果物だけの買い物で2万円近くだなんて聞いたことない。
でもまぁ買ってる元のやつが高いし…
「さっ、家に帰ろ!」
そう言われ、共に家へと向かう。
母さんに何か言われる。
そう思っていたのに、
母さんは何も言わなかった。
いつもなら言ってくるのに何故だろうか。
「さっ、食べよ!」
今、僕の部屋には大量の果物と畑葉さんが居る。
なんともカオスな状況だ。
「ん〜!!美味しい!!」
そう言って畑葉さんが口に放り込んだのは1房千円の巨峰の1粒。
そりゃあ美味しいに決まっている。
安いの買えばいいのにって言ったが畑葉さんは『どうせ食べるなら美味しい高いやつがいい』『思い出になるし』とか言ってきたから止めるに止めれなかった。

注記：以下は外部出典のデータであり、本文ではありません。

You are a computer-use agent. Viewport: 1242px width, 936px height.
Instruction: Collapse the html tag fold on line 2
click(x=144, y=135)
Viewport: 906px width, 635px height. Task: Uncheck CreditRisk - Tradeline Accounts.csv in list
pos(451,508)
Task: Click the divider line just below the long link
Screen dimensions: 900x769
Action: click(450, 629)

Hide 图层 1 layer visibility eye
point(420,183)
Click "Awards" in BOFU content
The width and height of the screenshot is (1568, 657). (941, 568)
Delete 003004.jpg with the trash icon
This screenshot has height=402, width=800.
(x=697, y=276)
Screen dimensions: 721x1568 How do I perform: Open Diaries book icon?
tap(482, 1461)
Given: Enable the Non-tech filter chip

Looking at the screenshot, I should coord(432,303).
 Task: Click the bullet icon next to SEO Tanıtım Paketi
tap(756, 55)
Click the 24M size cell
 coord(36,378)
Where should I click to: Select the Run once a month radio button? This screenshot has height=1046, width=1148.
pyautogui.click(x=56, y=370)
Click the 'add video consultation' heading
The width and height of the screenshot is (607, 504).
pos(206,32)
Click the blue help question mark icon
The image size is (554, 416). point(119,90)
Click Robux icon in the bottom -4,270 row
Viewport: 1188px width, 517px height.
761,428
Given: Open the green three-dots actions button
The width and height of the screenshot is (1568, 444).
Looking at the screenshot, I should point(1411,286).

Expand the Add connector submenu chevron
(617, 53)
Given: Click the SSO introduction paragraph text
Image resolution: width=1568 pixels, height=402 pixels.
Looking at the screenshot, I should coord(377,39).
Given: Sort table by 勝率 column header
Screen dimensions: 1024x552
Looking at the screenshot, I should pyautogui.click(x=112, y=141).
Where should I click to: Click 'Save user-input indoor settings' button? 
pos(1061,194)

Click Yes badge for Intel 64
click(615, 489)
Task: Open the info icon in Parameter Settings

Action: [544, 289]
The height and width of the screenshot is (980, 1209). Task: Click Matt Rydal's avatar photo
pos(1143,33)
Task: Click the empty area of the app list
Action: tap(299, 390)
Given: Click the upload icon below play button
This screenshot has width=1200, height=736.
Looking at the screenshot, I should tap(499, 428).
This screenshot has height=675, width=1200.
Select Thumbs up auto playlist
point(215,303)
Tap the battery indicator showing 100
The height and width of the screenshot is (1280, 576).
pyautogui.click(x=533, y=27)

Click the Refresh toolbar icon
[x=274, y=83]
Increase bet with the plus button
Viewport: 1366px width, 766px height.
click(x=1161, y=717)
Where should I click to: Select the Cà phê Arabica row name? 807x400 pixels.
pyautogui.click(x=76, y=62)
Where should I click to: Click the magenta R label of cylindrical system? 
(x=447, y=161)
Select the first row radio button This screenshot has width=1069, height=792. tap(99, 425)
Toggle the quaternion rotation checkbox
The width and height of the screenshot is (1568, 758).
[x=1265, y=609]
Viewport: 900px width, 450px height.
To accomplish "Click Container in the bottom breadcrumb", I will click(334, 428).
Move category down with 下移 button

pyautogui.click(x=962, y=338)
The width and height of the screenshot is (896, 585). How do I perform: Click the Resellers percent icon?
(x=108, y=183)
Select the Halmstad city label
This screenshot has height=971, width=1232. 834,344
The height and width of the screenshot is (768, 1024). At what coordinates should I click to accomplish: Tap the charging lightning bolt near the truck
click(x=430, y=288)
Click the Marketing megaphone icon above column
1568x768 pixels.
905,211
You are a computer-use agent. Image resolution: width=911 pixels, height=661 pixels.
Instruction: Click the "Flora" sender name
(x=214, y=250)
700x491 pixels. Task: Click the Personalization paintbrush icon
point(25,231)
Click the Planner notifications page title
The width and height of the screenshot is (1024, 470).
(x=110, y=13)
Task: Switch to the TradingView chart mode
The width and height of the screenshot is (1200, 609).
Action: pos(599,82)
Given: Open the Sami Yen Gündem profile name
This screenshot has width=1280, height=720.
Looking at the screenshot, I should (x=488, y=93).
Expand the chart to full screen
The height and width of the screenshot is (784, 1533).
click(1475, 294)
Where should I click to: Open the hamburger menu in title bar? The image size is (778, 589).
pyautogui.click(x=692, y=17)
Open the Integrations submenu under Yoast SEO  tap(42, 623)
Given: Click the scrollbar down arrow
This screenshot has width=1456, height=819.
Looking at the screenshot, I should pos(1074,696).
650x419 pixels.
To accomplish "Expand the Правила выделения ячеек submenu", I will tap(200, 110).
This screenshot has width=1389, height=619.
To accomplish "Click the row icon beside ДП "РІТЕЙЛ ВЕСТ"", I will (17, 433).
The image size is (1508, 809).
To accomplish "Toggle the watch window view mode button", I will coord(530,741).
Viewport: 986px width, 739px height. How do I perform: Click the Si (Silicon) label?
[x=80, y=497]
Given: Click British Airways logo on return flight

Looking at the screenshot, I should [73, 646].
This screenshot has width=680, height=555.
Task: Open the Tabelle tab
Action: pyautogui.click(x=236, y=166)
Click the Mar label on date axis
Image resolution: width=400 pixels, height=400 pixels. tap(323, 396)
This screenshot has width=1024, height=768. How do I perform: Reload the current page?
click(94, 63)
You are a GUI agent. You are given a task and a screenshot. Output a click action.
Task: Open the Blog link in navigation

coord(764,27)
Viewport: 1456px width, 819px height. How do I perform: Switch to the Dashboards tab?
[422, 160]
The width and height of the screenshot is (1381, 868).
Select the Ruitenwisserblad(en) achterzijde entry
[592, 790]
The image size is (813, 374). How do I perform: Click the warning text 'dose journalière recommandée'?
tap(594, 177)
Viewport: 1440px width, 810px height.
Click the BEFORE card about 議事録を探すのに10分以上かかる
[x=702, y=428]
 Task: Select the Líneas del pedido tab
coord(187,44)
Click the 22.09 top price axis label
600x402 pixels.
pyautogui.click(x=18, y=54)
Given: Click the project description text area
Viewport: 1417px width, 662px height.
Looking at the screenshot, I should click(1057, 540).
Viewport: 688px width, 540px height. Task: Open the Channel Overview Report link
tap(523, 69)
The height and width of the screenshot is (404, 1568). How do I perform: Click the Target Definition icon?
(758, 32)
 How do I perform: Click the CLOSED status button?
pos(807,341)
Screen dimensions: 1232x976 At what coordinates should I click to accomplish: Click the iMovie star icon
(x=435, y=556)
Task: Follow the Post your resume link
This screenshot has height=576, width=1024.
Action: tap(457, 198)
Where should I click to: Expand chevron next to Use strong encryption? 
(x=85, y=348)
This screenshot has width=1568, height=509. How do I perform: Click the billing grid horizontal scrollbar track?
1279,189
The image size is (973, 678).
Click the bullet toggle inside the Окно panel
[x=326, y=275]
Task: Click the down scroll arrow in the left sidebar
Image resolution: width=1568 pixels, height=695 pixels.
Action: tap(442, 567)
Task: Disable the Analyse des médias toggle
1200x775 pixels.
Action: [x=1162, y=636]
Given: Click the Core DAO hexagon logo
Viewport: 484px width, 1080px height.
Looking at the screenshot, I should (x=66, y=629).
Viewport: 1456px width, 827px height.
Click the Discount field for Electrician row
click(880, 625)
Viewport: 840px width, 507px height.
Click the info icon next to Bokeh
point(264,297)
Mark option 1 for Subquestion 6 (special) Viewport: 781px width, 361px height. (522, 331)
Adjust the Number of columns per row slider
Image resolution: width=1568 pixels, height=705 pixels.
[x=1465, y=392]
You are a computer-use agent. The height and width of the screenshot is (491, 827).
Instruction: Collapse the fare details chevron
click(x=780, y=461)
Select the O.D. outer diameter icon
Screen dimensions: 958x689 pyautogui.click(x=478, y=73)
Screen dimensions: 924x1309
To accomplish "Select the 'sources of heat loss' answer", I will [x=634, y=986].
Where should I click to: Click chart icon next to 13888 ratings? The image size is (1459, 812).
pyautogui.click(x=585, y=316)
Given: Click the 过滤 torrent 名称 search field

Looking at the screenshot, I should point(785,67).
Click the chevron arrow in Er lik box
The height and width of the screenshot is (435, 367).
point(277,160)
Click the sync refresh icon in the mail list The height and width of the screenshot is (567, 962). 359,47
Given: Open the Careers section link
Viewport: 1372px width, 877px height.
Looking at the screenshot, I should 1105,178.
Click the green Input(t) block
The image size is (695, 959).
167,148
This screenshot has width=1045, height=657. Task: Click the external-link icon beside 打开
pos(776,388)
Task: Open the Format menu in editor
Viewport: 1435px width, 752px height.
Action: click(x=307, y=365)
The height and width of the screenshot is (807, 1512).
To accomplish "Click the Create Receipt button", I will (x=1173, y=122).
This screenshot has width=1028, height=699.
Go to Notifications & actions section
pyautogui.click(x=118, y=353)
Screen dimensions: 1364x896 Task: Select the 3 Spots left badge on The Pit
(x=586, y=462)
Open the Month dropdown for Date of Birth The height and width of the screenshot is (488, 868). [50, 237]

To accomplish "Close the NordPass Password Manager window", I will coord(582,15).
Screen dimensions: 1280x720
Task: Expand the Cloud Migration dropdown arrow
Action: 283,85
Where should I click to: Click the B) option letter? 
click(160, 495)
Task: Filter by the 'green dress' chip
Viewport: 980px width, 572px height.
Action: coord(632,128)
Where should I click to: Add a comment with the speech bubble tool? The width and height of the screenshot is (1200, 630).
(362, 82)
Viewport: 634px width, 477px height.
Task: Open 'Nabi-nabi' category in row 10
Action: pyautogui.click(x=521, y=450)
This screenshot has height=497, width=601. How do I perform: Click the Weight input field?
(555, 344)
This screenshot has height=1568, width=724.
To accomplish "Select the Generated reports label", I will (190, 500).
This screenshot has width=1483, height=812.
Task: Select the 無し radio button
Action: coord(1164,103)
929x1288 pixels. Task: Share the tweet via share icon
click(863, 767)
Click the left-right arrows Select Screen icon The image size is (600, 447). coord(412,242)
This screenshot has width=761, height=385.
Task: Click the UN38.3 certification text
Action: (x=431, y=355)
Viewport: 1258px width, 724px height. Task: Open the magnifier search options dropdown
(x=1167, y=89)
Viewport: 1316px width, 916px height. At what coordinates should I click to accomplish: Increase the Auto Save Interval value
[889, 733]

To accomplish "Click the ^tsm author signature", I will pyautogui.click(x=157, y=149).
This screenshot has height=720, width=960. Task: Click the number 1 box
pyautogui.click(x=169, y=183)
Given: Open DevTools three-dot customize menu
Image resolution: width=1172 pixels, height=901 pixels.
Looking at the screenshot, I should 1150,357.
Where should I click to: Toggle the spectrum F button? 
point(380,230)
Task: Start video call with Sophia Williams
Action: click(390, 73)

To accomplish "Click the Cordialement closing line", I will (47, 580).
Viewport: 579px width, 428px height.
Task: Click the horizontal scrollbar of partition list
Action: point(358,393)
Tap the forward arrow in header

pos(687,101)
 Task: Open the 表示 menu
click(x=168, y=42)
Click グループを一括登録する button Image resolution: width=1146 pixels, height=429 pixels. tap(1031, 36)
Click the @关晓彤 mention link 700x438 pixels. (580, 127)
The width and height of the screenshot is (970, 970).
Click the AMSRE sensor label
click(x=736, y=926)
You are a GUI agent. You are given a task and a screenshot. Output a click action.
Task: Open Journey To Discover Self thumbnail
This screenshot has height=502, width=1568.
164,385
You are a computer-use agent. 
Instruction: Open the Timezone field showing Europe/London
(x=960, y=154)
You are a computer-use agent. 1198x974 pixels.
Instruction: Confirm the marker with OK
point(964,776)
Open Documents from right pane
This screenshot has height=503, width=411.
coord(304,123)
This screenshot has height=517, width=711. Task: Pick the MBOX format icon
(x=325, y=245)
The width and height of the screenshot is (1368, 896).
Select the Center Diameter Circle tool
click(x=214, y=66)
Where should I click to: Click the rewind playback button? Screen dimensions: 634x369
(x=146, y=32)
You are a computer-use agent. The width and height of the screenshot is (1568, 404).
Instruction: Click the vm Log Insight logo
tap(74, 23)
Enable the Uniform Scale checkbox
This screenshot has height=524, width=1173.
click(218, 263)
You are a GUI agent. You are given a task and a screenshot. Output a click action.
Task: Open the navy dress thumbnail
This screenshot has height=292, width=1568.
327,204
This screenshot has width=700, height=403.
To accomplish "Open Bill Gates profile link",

多分、僕も心のどこかで高い果物パーティのようなことをしてみたいと思っていたせいかもしれない。
「古佐くんも食べなよ」
急にそう言われ
「僕も食べていいの?」
なんて言う。
「食べていいに決まってるじゃん!!」
てっきり『お前は食べないで見てるだけな』なんていう感じかと…
漫画の見すぎかな…
そんなことを考えながらも巨峰を1粒、
口に放り込む。
巨峰の皮は食べれないらしいが、
どうやらこの巨峰の皮は食べれるらしい。
しかも砂糖のように甘い。
どうりでこんなに高いわけだ。
「どんどん食べていいよ!!」
そんなことを言われても、
何だか今の僕は畑葉さんのペットのようにも思えてくる。
主人より先に頂くのは御法度。
だけど目の前の美味しそうな物を食べたいという時に食べれないのはとても苦しい。
そう思っていたらいつの間にか僕はカット梨を食べていた。
「美味しい?」
首を傾げながらそんなことを聞いてくる。
相変わらずの可愛い仕草。
返事をしたかったが以外にも食べた梨の大きさが大きすぎて口の中で暴れていた。
そのため言葉を出せず、縦に頷くのみだった。
「ふふっ、可愛い〜…!」
急にそんなことを言われ、
吹き出しそうになり、
むせる。
なんてことを言うんだ。
しかもなんだか今の畑葉さん同年代のようには思えなかった。
雰囲気がお姉さんのようにも思えて。
「大丈夫?」
クスクスと笑いながら聞いてくる。
とても腹が立つはずなのに僕の胸は高鳴りっぱなしだった。
流石2万円程の価値がある果物たち。
ほぼほぼ畑葉さん…
いや、食いしん坊モンスターによって食べ尽くされてしまった。
今残っているのはさくらんぼとザクロのみ。
「ね、知ってる?」
「何が?」
「さくらんぼを舌で結べるとキスが上手いんだって!!」
あ〜…なんか前に流行ったなぁ、それ。
「どうどう?出来てる?」
そう言いながら舌の上に乗っかったさくらんぼの茎を見せてくる。